The federal government should streamline its cyber requirements with a specific focus on auditing and reporting, according to a new report from the R Street Institute offering recommendations on harmonization in response to an Office of the National Cyber Director request for information.

“[C]omplying with government requirements while maintaining robust cybersecurity measures and improving cyber resilience can be a monumental challenge. In addition to an ever-evolving cyber threat landscape, organizations face a complex web of overlapping and often inconsistent cybersecurity regulations across federal, state, and local levels,” resident senior fellow Amy Chang and resident fellow Haiman Wong say in a June 27 blog post summarizing the report findings.

The report analyzes responses to a July 2023 RFI from ONCD on regulatory harmonization, identifying “aggregate-level trends” in stakeholder feedback and providing five specific recommendations for the federal government.

The RFI focused on ways to improve the regulatory landscape under President Biden’s national cyber strategy It asked for feedback from stakeholders on how to approach harmonizing cybersecurity regulations, including addressing conflicting requirements and the use of common guidelines.

ONCD released its own report going into comment filings on June 4, ahead of a Senate Homeland Security Committee hearing on harmonizing the cybersecurity regulatory process.

The R Street post says, “There was a common belief that consolidating reporting and auditing requirements under fewer regulatory bodies could significantly reduce compliance burdens.”

To address this finding, the think tank report says, a “coordinating body is needed to harmonize across agencies, regulators, state/local governments, and the organizations subject to those regulations. ONCD, CISA, and other contributing entities’ have existing efforts and commitments to harmonize cyber incident reporting requirements and other cyber regulations, but designating a federal entity to coordinate regulations across regulators and agencies may be an option to consider.”

Other recommendations call for a greater focus on stakeholder engagement to “align priorities and expectations,” conducting outreach to “smaller entities” to identify compliance challenges and leveraging analysis of the RFI to “create more targeted RFIs to elaborate on key areas of interest.”

R Street also calls for a broader focus on defining the goals of harmonization efforts. The report says, “Our analysis revealed the potential for misunderstanding the meaning and intent of harmonization.
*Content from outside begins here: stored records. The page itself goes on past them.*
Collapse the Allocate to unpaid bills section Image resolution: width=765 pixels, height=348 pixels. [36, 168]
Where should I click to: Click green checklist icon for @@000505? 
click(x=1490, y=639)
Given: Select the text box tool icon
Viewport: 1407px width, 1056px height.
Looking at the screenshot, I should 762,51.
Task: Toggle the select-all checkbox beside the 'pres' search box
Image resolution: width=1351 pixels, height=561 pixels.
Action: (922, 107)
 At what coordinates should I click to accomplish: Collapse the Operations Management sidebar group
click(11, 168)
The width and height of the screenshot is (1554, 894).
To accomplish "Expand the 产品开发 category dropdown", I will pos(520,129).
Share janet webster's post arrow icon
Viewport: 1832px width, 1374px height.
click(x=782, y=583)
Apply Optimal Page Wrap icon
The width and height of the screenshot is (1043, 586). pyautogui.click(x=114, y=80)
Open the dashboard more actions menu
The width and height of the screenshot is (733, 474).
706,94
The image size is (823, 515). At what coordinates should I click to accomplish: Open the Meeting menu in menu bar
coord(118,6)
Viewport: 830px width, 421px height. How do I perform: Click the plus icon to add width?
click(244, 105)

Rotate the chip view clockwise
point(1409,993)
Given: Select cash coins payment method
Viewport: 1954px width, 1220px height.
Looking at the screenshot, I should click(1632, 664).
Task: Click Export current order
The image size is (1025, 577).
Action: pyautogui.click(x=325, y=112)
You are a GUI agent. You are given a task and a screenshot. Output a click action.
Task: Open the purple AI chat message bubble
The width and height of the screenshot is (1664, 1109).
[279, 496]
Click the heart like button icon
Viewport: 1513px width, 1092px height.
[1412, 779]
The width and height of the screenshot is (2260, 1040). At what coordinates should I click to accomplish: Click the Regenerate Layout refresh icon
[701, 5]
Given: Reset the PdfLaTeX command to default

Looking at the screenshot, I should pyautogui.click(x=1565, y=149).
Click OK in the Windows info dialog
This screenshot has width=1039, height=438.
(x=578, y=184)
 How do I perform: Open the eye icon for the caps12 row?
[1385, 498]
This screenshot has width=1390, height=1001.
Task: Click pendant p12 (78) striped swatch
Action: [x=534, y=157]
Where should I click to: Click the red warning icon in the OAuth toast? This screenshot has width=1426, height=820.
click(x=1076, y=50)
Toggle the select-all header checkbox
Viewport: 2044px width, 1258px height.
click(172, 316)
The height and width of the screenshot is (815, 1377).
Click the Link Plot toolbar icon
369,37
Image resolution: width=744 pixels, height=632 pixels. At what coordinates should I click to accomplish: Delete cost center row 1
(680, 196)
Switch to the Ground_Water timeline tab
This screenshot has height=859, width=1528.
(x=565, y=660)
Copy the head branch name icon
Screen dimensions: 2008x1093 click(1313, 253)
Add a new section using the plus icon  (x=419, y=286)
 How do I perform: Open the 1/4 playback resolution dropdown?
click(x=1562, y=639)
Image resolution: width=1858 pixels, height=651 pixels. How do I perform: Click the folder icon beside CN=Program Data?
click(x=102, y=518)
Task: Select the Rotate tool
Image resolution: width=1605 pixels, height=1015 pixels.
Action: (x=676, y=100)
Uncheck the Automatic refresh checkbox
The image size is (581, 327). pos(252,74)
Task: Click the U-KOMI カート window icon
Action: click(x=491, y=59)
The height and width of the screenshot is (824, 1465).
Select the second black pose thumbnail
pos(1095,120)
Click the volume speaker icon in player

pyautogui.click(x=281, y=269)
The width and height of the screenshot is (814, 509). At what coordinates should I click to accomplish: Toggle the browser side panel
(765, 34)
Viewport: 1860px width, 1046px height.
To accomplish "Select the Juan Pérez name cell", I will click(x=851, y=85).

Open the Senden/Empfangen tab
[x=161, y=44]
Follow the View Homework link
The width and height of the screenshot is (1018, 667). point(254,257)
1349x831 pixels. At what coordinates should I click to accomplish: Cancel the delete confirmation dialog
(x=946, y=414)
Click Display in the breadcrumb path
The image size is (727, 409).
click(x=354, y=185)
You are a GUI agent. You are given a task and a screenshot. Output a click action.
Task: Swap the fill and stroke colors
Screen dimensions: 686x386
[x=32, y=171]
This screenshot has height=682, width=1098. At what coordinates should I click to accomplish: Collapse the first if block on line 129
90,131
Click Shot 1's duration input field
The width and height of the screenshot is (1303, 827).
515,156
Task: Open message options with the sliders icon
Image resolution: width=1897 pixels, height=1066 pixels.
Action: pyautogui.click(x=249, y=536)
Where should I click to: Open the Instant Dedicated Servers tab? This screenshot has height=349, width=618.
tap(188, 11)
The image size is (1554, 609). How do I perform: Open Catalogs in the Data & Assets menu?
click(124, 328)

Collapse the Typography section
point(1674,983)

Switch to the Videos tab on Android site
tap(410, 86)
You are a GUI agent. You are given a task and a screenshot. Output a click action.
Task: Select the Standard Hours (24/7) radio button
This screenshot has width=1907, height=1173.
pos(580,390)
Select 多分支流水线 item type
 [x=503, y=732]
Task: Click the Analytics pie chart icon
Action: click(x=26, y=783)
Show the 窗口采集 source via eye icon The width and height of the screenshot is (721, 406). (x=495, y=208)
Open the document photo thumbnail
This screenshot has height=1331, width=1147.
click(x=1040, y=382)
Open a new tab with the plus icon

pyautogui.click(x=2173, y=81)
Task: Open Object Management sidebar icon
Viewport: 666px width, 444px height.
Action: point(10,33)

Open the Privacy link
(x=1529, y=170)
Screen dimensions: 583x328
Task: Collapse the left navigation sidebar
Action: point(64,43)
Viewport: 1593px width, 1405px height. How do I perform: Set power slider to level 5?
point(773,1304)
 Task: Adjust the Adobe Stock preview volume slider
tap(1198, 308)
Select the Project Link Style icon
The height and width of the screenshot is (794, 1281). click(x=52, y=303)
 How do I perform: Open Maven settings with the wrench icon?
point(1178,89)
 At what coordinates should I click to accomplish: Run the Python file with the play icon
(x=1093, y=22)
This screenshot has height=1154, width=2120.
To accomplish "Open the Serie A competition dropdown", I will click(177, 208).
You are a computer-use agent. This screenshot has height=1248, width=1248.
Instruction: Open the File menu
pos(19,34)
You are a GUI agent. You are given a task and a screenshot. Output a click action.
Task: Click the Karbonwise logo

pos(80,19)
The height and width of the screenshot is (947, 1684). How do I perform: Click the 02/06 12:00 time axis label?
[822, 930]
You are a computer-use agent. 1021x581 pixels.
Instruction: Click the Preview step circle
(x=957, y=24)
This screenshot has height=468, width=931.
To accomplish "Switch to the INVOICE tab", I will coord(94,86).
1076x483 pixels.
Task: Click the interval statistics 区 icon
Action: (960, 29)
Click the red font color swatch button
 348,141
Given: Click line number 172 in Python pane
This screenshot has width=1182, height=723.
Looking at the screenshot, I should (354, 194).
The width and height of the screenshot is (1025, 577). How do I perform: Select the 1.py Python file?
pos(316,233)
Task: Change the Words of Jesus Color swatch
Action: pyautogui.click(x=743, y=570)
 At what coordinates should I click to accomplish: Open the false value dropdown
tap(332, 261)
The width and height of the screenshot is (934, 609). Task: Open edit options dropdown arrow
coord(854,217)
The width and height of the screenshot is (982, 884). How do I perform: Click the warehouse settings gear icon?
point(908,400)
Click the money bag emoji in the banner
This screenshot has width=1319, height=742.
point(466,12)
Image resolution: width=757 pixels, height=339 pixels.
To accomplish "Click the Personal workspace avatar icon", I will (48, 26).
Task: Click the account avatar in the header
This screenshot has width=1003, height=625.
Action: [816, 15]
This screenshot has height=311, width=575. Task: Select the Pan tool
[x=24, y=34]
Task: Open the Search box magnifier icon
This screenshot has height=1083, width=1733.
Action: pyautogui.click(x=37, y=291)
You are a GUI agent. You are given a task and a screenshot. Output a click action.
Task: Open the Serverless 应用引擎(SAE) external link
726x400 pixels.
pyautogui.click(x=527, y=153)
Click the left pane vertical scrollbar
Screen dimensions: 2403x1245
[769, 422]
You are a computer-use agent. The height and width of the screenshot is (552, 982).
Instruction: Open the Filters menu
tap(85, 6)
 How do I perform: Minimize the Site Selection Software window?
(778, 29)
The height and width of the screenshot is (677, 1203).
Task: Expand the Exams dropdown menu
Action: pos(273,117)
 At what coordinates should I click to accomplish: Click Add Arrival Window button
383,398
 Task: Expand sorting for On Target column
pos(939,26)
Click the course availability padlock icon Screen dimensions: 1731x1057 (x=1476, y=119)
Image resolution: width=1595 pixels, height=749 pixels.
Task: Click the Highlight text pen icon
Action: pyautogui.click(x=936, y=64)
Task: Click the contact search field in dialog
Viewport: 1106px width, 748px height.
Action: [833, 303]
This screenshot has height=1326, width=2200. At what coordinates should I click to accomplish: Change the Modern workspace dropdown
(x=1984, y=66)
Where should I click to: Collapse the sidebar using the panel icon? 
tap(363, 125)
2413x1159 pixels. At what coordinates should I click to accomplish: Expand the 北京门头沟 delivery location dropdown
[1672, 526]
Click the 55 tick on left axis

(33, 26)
Although all stakeholders can agree that cyber regulations are too numerous and duplicative, the federal government’s end goal remained unclear until recent testimony and ONCD reporting.”

“To avoid having an ever-moving goalpost as the cyber threat landscape evolves, the government should clarify what foundational cybersecurity looks like and how baselines can be updated in a timely and effective manner,” R Street says.